TL;DR
Suffering and the Culture of Technique
To choose to go on is to proclaim with your life, and at the risk of tremendous suffering, that it is good. Even when it is hard, it is good. Even when you don't feel that it is good, even when that goodness is unimaginable, it is good. When we act on that goodness by rising out of bed, when we take that step to the block in radical defiance of suffering and our own anxiety and depression and hopelessness, with our heads held high, we honor God and His creation, and we testify to our family, to our neighbors, and to our friends of His goodness. This act is worship (Kindle location 352).
While it is terrible (and occasionally horrifying) to be under a cloud of depression or anxiety, you also have the chance to testify to God's goodness. By watching you endure, others will know that it is possible to keep going. (Kindle location 722).
I found many of his thoughts, especially in the section on our contemporary culture of technique, applied to my physical suffering due to chronic illness and breast cancer also. In brief, the concept of a “culture of technique” implies that suffering is the exception rather than the rule. If one finds the right technique of diet/exercise/money management/supplements/productivity, suffering is avoidable or at least fixable. This feels true because it is so pervasive in our culture, but it does not align with the Bible’s teaching or millennia of human experience.
The fallout from that myth is the insinuation that suffering people are at fault to some degree for their affliction and can get out of it through their own efforts if they just ___________. This adds to the shame of physical and emotional suffering and contributes to the felt need to keep one’s suffering invisible. This harms rather than helps. In reality, much suffering occurs independent of the hurting person’s choices and techniques. (See the book of Job.) The Bible affirms throughout that life is hard, and life is good, and God’s grace is bigger than our suffering.
The Myth of Utilitarianism and the Grace of God
…the only reason to keep living is if you live before God for His glory. If His Word is true, then we were divinely created to glorify Him and enjoy Him always. And our creation was a fundamentally good act—good and prodigal. Neither earned nor necessary but a gracious gift. And when we live in gratitude, recognizing and delighting in this life, we honor God (Kindle location 864, emphasis mine).
The only other reasons to live are for the World, the Flesh, or the Devil, and they only care about you so long as you are useful to them (867).
Usefulness is the sole criterion for the World, the Flesh, or the Devil. But you have no use value to God. You can't. There is nothing He needs. You can't cease being useful to God because you were never useful to begin with. That's not why He created you, and it's not why He continues to sustain your existence in the world. His creation of you was gratuitous, prodigal. He made you just because He loves you and for His own good pleasure. Every other reason to live demands that you remain useful, and one day your use will run out (885, emphasis mine).

Stored data entries:
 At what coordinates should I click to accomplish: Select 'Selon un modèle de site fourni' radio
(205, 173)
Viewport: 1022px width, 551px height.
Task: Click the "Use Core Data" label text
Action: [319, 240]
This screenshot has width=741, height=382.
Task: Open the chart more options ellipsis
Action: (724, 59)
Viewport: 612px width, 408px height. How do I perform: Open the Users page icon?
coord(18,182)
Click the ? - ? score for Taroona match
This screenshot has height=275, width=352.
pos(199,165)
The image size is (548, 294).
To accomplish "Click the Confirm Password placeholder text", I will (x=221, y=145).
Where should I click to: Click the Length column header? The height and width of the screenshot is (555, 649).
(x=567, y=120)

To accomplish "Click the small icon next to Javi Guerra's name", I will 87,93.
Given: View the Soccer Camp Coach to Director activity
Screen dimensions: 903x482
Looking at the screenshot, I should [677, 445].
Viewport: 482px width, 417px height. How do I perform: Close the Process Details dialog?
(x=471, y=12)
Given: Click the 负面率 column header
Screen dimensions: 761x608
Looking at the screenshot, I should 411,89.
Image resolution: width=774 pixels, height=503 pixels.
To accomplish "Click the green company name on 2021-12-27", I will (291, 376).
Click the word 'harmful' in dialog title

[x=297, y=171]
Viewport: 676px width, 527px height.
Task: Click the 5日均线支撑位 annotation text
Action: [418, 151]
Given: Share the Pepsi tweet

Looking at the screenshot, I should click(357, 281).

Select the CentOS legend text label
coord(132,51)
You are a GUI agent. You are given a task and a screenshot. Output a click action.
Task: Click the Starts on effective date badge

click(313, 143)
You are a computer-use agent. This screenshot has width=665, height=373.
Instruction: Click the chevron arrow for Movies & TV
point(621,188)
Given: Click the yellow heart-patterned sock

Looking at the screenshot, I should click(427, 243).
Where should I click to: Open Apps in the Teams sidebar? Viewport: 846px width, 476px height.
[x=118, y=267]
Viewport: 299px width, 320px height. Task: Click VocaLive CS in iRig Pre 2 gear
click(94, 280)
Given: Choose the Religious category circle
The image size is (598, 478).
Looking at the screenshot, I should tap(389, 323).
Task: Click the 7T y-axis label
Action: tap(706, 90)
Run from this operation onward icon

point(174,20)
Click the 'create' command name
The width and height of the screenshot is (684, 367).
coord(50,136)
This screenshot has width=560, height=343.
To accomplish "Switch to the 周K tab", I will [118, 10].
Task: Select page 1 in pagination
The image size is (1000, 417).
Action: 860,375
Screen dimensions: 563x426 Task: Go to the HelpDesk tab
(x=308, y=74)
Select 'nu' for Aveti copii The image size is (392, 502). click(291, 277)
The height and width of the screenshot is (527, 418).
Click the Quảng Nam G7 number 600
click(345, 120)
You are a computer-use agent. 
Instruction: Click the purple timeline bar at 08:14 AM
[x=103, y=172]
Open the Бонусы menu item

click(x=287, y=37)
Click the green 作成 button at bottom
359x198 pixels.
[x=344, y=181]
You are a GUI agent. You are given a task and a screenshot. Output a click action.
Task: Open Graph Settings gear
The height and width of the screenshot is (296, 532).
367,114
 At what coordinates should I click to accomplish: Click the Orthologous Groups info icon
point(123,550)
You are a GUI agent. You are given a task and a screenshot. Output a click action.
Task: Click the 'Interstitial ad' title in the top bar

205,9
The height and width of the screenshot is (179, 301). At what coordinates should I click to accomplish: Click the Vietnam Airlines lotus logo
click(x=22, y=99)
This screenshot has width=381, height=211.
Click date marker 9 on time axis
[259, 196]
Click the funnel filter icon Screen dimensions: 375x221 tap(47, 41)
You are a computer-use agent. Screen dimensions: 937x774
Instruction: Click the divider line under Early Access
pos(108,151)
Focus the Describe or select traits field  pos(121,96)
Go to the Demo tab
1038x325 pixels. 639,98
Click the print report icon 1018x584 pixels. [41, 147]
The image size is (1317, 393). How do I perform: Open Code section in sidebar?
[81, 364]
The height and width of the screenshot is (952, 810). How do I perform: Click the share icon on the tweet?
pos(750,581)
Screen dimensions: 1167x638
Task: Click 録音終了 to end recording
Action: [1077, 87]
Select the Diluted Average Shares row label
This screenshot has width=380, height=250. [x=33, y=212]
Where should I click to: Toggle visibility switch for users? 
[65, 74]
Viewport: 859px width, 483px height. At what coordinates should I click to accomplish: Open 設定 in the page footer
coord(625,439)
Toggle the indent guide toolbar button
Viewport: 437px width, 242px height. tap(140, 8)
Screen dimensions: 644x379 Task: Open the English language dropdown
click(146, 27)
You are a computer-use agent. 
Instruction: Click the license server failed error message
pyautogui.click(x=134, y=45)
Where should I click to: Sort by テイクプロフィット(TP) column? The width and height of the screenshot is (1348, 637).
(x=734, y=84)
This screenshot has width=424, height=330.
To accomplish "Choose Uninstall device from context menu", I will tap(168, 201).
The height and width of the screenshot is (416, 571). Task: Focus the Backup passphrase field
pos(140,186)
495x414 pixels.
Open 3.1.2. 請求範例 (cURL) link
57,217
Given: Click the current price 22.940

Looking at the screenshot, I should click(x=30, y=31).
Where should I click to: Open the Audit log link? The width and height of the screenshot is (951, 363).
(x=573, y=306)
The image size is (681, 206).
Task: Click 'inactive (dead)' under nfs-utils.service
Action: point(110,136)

__ACTION ITEM A__:
Answer these questions from the passage on suffering.
(i) According to the passage, what does the concept of a "culture of technique" imply?
(ii) Which book of the Bible does the passage point to for suffering that occurs independent of the hurting person's choices and techniques?
(iii) What does the passage name as the sole criterion for the World, the Flesh, or the Devil?
__ACTION ITEM B__: Edit the passage on suffering from "The only other" up to and including "(885, emphasis mine).", putting "Utility" in place of "Usefulness".
__ACTION ITEM C__: Continue the passage on suffering from the point where it stops.

__ANSWER AREA A__:
(i) That suffering is the exception rather than the rule.
(ii) The book of Job.
(iii) Usefulness.

__ANSWER AREA B__:
The only other reasons to live are for the World, the Flesh, or the Devil, and they only care about you so long as you are useful to them (867).
Utility is the sole criterion for the World, the Flesh, or the Devil. But you have no use value to God. You can't. There is nothing He needs. You can't cease being useful to God because you were never useful to begin with. That's not why He created you, and it's not why He continues to sustain your existence in the world. His creation of you was gratuitous, prodigal. He made you just because He loves you and for His own good pleasure. Every other reason to live demands that you remain useful, and one day your use will run out (885, emphasis mine).

__ANSWER AREA C__:
Even when you can't feel it or rationally understand it, life remains good. And while suffering is a normal part of fallen human life, it is not the essence of life. At the center of existence is not suffering but grace—the grace of Christ. The grace that created you, that cleanses you from all unrighteousness and provides all the blessings of this life (Kindle location 883).
The same God who sent His Son to die for you sustains your existence and created you—you—miraculous you, because He loves you. Whether you believe it or not. At the heart of being is grace, not suffering. ‘For nothing is real save his grace.’ We will forget this fact many times throughout our lives. The task before us is to hold each other up, to remind one another of the truth that is truer than our deepest misery, to attend to the gift God has given us, and to accept that our lives are good even when we do not feel that goodness at all (Kindle location 895).
Dear suffering saint, you are a miracle. God made you because He loves you. Your life is a gift. Suffering may be the loudest part of your present experience, but it is not the defining essence of your life. That is grace. Your life is good and precious even when you feel the opposite. Courage, dear heart.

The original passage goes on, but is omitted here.